The US Department of Agriculture on Thursday confirmed a private Chinese company bought 68,000 tonnes of soybeans in the week ended July 25, the first soybean purchase since Beijing offered to exempt five crushers from import tariffs imposed more than a year ago as part of a US-China trade dispute.
Soybean prices remained lower on Thursday due to the small amount, however. US President Donald Trump and other top officials said Chinese President Xi Jinping promised large agricultural purchases he met Trump at the G20 summit in Japan a month ago to restart stalled trade talks.
The private purchase was also the first new soybean purchase by China since a 544,000-tonne sale to a government buyer was announced in late June.
US and Chinese negotiators ended a brief round of trade talks on Wednesday with little sign of progress and agreed to meet again in September.
In its weekly export sales report, the USDA also said China bought 66,800 tonnes of soybeans for 2018-19 delivery, including 62,000 tonnes that had previously been listed as headed for unknown destinations.

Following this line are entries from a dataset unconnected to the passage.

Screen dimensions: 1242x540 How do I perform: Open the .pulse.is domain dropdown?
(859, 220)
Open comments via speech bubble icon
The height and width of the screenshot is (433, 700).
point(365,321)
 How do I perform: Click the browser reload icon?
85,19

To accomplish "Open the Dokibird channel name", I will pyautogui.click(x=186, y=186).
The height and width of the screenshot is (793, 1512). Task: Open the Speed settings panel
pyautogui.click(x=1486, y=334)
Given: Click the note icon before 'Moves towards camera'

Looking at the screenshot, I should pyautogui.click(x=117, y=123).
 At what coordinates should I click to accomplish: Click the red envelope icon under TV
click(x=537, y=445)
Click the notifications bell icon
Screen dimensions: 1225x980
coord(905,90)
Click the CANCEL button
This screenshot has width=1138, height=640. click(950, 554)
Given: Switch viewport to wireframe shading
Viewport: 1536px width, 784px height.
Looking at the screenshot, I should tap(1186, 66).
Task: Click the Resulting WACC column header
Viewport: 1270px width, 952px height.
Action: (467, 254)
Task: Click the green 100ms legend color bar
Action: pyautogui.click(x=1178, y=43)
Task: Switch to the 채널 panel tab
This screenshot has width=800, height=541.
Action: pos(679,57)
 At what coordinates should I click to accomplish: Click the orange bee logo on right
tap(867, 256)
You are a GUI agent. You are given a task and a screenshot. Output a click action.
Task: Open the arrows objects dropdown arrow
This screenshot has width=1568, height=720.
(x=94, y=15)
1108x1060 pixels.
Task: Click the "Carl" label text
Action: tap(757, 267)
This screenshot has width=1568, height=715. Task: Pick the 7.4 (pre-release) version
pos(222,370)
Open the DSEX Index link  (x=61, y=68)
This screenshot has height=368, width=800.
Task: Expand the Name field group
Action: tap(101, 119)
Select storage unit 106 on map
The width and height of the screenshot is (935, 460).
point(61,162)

But China also canceled previous purchases totaling 72,900 tonnes for the current marketing year, USDA said.
China has bought about 14.3m tonnes of US soybeans in the 2018-19 season which began last September, the least in 11 years, and more than 4m tonnes of those purchases have yet to be shipped, USDA data showed.
Chinese officials briefed private importers on July 19 on a plan to boost soybean purchases, according to three people familiar with the matter who asked not to be named.
According to one source, a group of five crushers were told by China’s state planner that they could apply for exemptions from the 25% tariffs on some US soybean cargoes arriving before the end of December.
The tariff made imports from rival suppliers like Brazil and Argentina far more attractive to private crushers.
But prices for soybeans shipped to Asia from the Pacific Northwest (PNW) this autumn are lower than prices for beans shipped from rival exporter Brazil if China’s import tariffs are removed, US export traders said.
Traders reported widespread rumours in the market last week that a large Chinese crusher purchased a small number of soybean cargoes for shipment in October from PNW terminals.
Large purchases are not expected as China’s hog herd, the largest consumer of the soybean meal produced from raw beans, has been decimated by the deadly African swine fever. Soy crushing margins are also unprofitable, limiting demand.
The purchase confirmed on Thursday was a fraction of the 87m tonnes China, the world’s top buyer, is expected to import over the 2019-20 (September-August) season.